Nancy Schrom Dye (March 11, 1947 – October 28, 2015) was an American historian and philosopher and college academic who served as the first female president of Oberlin College in Oberlin, Ohio. As a professional historian, she was the author of numerous articles and several books, and she served on the editorial board of The Journal of American History.

Biography

Early life and education
Nancy Schrom Dye was born in Columbia, Missouri, in 1947. Both of her parents were college administrators. Her father served as dean of students at Miami University and Indiana University, and her mother worked as assistant to the dean of the New York University Law School.

She graduated from Vassar College, and would go on to earn a MS and PhD from University of Wisconsin–Madison.

Vassar
In 1988, she accepted a position at Vassar College, where she served as dean of the faculty as well as professor of history. She served as acting president of Vassar for several months in 1992.

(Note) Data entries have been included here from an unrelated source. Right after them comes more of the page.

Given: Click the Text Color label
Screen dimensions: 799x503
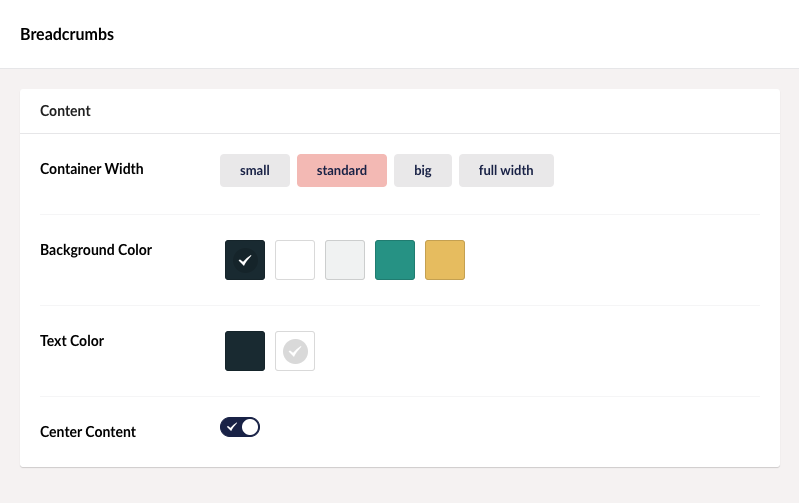Looking at the screenshot, I should [x=72, y=341].
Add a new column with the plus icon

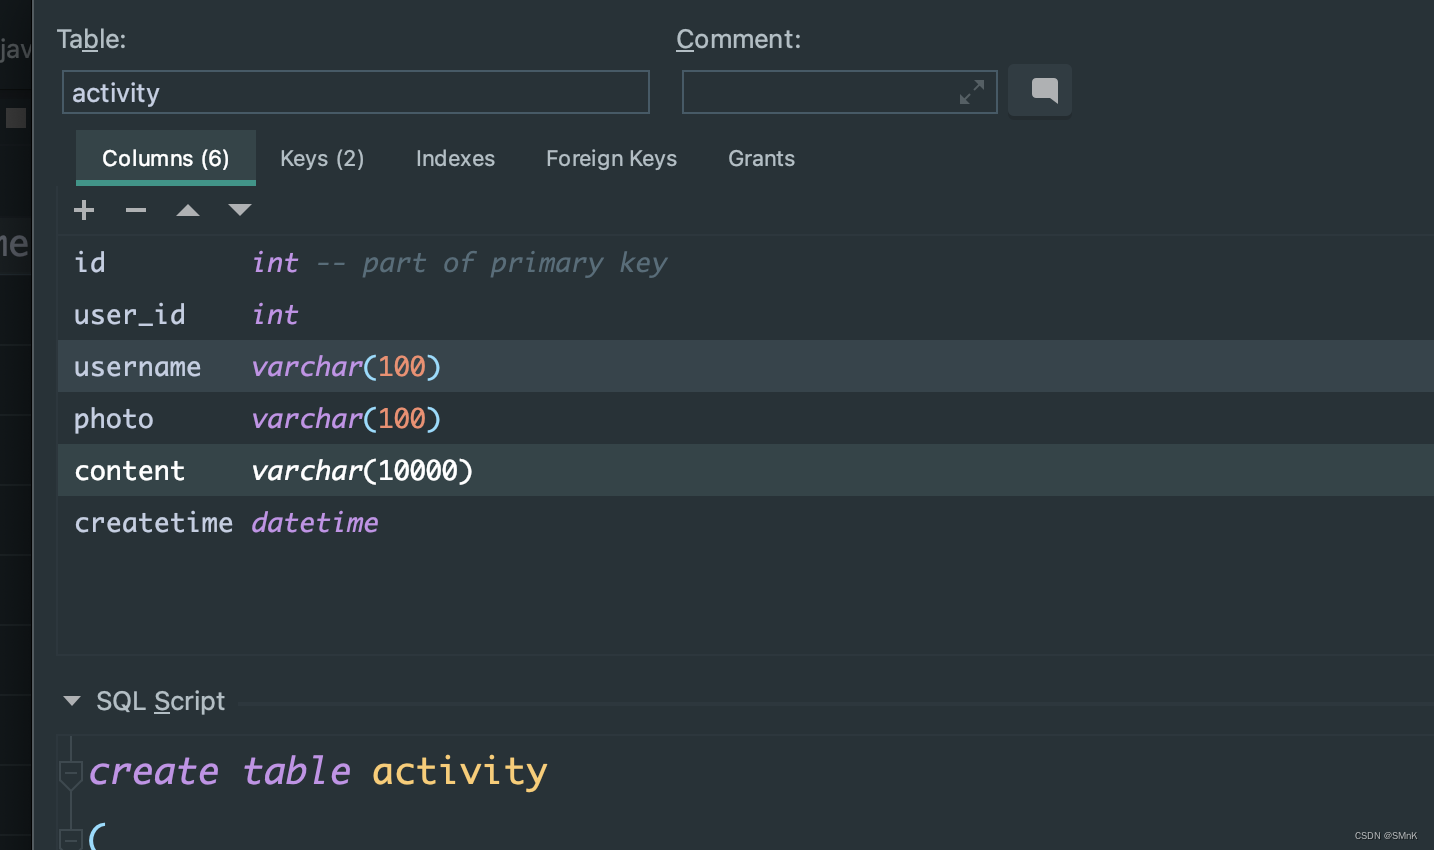pyautogui.click(x=84, y=210)
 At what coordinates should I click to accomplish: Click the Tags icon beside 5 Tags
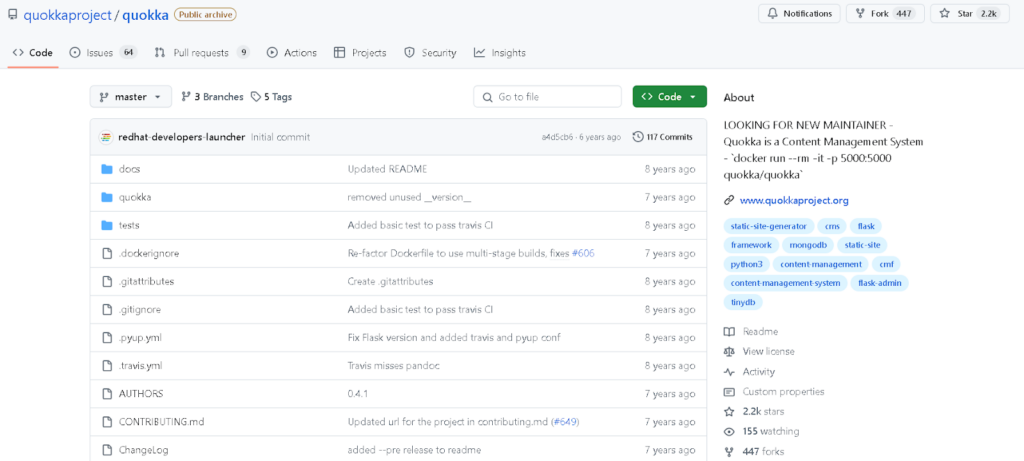pyautogui.click(x=256, y=97)
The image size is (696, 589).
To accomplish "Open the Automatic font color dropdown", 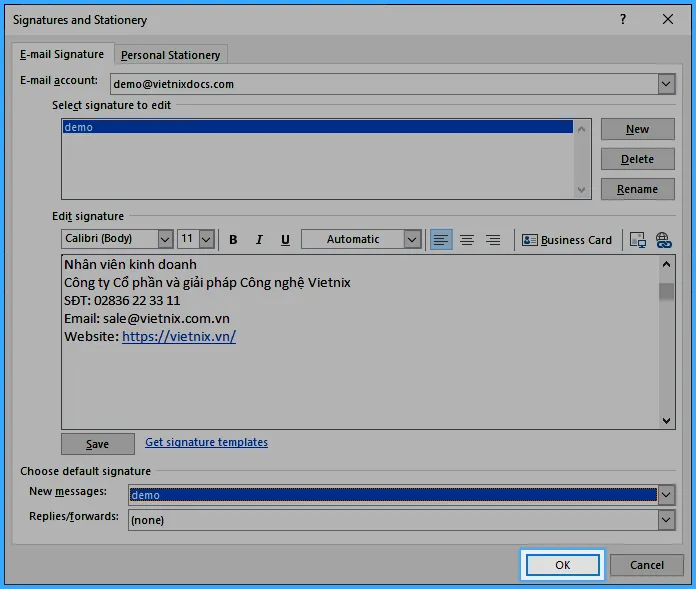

President of Oberlin College
Dye became the 13th president of Oberlin College in July 1994, succeeding the embattled S. Frederick Starr. Oberlin's first female president, she oversaw the construction of new buildings, the increased selectiveness of the student body, and helped grow the endowment with the then-largest capital campaign in the college's history.

As president, Dye was known for her accessibility and inclusiveness. Especially in her first few years, she was a regular attendee at student events such as football games, concerts, and dorm parties.

On September 11, 2006, after serving as President of Oberlin College for 12 years, Dye announced her resignation effective June 30, 2007. Her resignation came after a period of transition for the college. Some were dissatisfied with Dye's communication with students and faculty, while others respected her ability to keep the college stable when other colleges were suffering financially. Her most recent biannual review was unreleased. Official reasons for the burial of the report are because of poor methodologies, although many suspect that it was due to a largely negative review.

In honor of her commitment to internationalism, the board of trustees announced the Nancy S. Dye chair for Middle Eastern and Islamic studies at Oberlin at commencement in May 2007. Dye was succeeded as Oberlin College president by Marvin Krislov in July 2007.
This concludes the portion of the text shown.